The Great Hopewell Road is an hypothesized prehistoric walled road in the eastern United States, of which some remnants remain. Specifically, it is thought to have connected two Hopewell culture (100 BCE–500 CE) earthwork monuments located in Newark and Chillicothe, Ohio, a distance of 60 mi. The Newark complex was built 2,000 to 1,800 years ago and forms the northern terminus of the road. The southern terminus has not been definitively determined but is currently hypothesized to be one of the earthworks near Chillicothe, potentially the High Bank Works. There is precedent for such sacred roads at other complexes in North and South America.

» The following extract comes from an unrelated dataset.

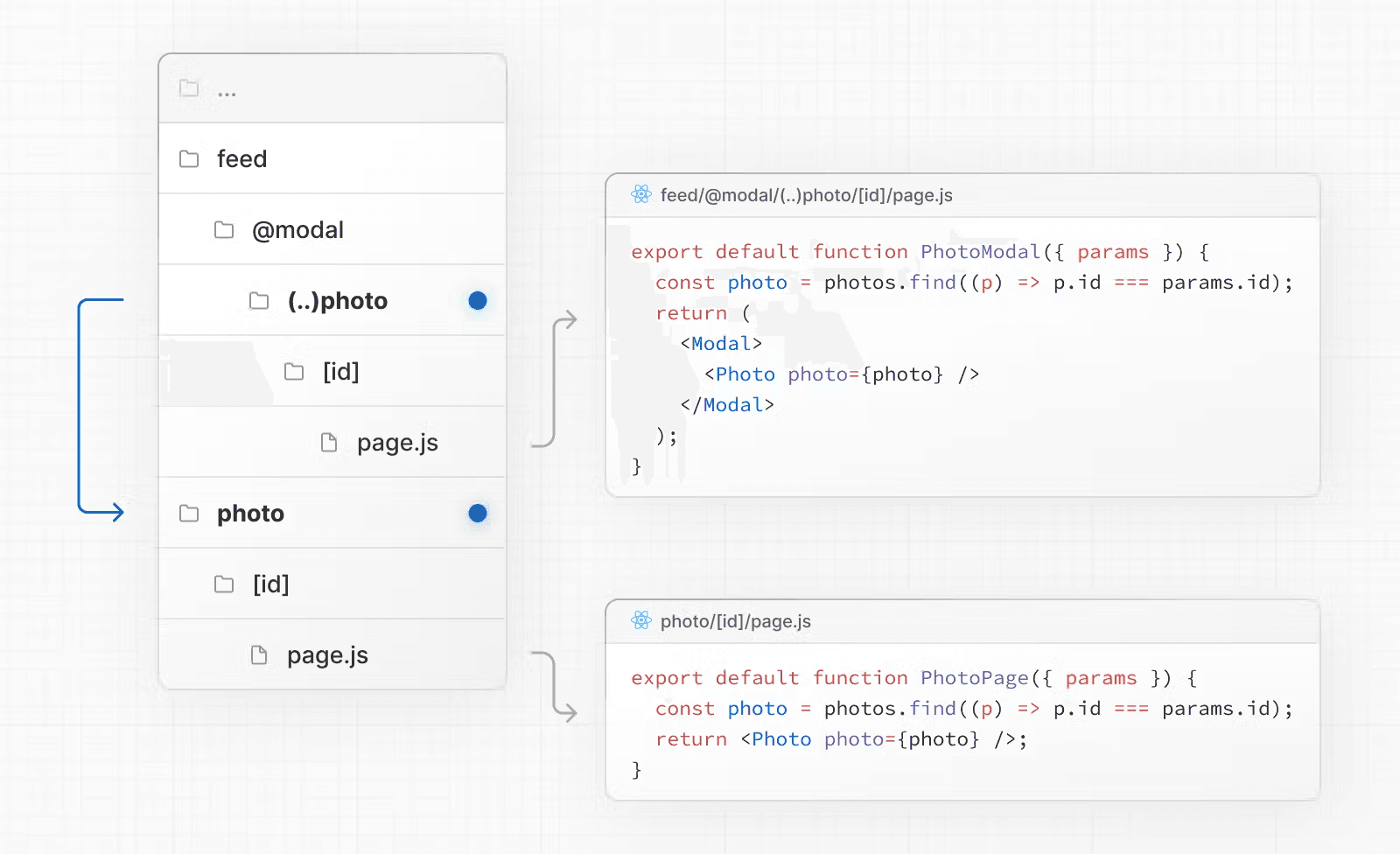Click the file icon beside the lower page.js
Viewport: 1400px width, 854px height.
pyautogui.click(x=259, y=655)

The first 2.5 mi south of the parallel-walled roadway of the Newark Earthworks is known as the Van Voorhis Walls; this confirmed earthwork terminates at Ramp Creek in Heath. South of there, the projected path of the Hopewell Road passes through fields toward Millersport. Evidence from early accounts, aerial photography, satellite imagery, and LiDAR suggest that the Hopewell Road may continue south of Ramp Creek.

==Description==
The Great Hopewell Road is thought to have connected the Newark Earthworks in Newark, Ohio, to an undetermined site approximately 60 mi away in Chillicothe. The azimuth of the road is 212° 20'. Today, the path is mostly uninterrupted farmland, and most of the road has been destroyed; however, in 1995, two parallel walls were still visible above ground in a woodland about 2 mi south of the Newark Earthworks. This 2.5 mi section from the Newark Octagon south to Ramp Creek is now known as the "Van Voorhis Walls" and is located at . Additional examination of the area with LiDAR suggests the road was lower than the surrounding land, sunk between the walls. Other traces of road south of the Van Voorhis Walls have since been found; in 2008, evidence of four potential segments of road were located using airborne LiDAR.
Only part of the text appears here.